14. The commissioner imposed additional tax in accordance with his authority so to do under s. 226, and I see no ground for interfering with this action, or for making any definite recommendation to him in relation to such additional tax, as submitted by counsel for the appellant taxpayer. The commissioner might have felt convinced, as was probably the case, that some of the income claimed to have been won at betting was really the proceeds of sales of liquor, and so have been reluctant to remit any part of the additional tax in respect of that income. However he might well see fit to forego additional tax as to the balance of such income. The whole of such income is taxable, as I have found, but for the purpose of the additional tax, the commissioner is at liberty to make his own findings as to how much income was from liquor sales, and how much from betting. The taxpayer did win 1,000 pounds from Elborne and the commissioner might see fit to remit additional tax attributable to this 1,000 pounds. (at p475)

15. The appeals are dismissed and the assessments confirmed. The appellant taxpayer will pay the commissioner his costs of the appeals. (at p475)

16. From this decision the appellant appealed to the Full Court of the High Court. (at p475)

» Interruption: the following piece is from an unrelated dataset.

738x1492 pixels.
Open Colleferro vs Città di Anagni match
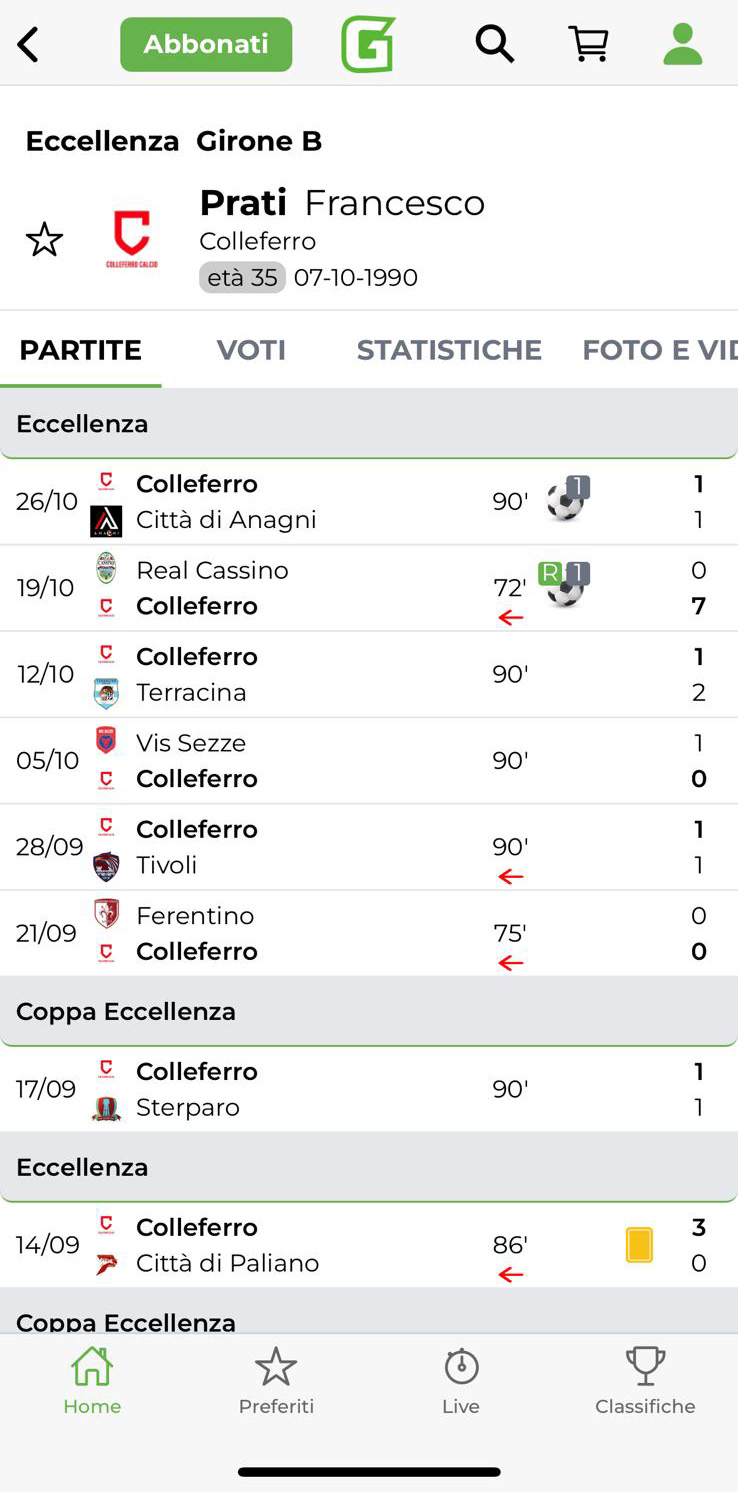coord(300,502)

17. N.H. Bowen Q.C. (with him O. North), for the appellant. There was full disclosure by the appellant of his betting and racing transactions, which would enable the commissioner to make a proper assessment. The amended assessments are invalid. Income Tax Assessment Act 1936-1946, s. 170(3): McEvoy v. Federal Commissioner of Taxation (1950) 9 ATD 206 ; Federal Commissioner of Taxation v. Hines (1952) 9 ATD 413 ; Federal Commissioner of Taxation v. Westgarth [1950] HCA 59; (1950) 81 CLR 396 ; Scottish Australian Mining Co. Ltd. v. Federal Commissioner of Taxation [1950] HCA 16; (1950) 81 CLR 188 . The taxpayer was not carrying on a business of betting. The position is that he attended races, but had another business, his hotel. He was addicted to racing and betting, but his transactions were not organized on anything like the scale necessary to make it a business even though he was successful in the three years: McFarlane v. Commissioner of Taxation (1952) 9 ATD 344 ; Trautwein v. Federal Commissioner of Taxation (1936) 56 CLR 196 ; Graham v. Green (1925) 2 KB 37 . (at p476)

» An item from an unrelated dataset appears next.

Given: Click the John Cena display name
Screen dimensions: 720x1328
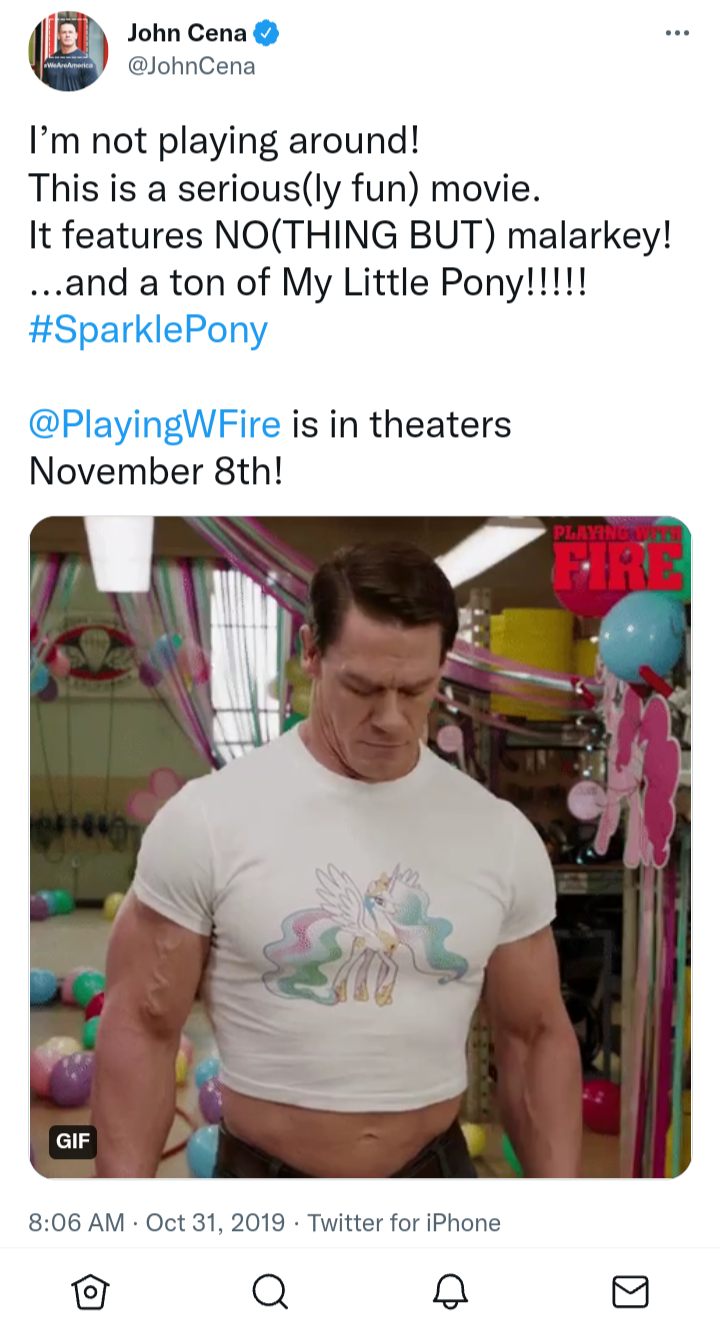Looking at the screenshot, I should coord(187,34).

18. L. Brown, for the respondent. On the evidence betting on racehorses was a business. The appellant's idea in going to races and betting consistently according to a system was to make gain. The magnitude and regularity of his betting should be taken into consideration; also the fact that he raced his own horses would show that he indulged in racing more for profit than for pleasure. It is a question of fact and the finding of the judge of first instance should not be disturbed: Federal Commissioner of Taxation v. Hines (1952) 9 ATD 413 ; Trautwein v. Federal Commissioner of Taxation [1936] HCA 46; (1936) 56 CLR 196 ; Graham v. Green (1925) 2 KB 37 ; Knight v. Commissioner of Taxation (N.S.W.) (1928) 28 SR (NSW) 523; 45 WN 109 ; Vandenberg v. Commissioner of Taxation (N.S.W.) (1933) 50 WN (NSW) 238; 2 ATD 343 ; Smith v. Anderson (10); Rolls v. Miller (1884) 27 ChD 71, at p 88 . The appellant did not make full disclosure. He should have informed the commissioner of the number of times he went to the races, of the dates and of the amounts he won on each occasion or some such facts. The mere statement of the total won and lost is not a true disclosure of the material facts. They would not put the commissioner in a position to know whether or not the moneys received were taxable income or not. (at p476)

19. N.H. Bowen Q.C., in reply. This court is in as good a position as the trial judge to determine any question of fact. The magnitude of the transaction is not relevant, since if the taxpayer is winning it has its effect naturally on the turnover.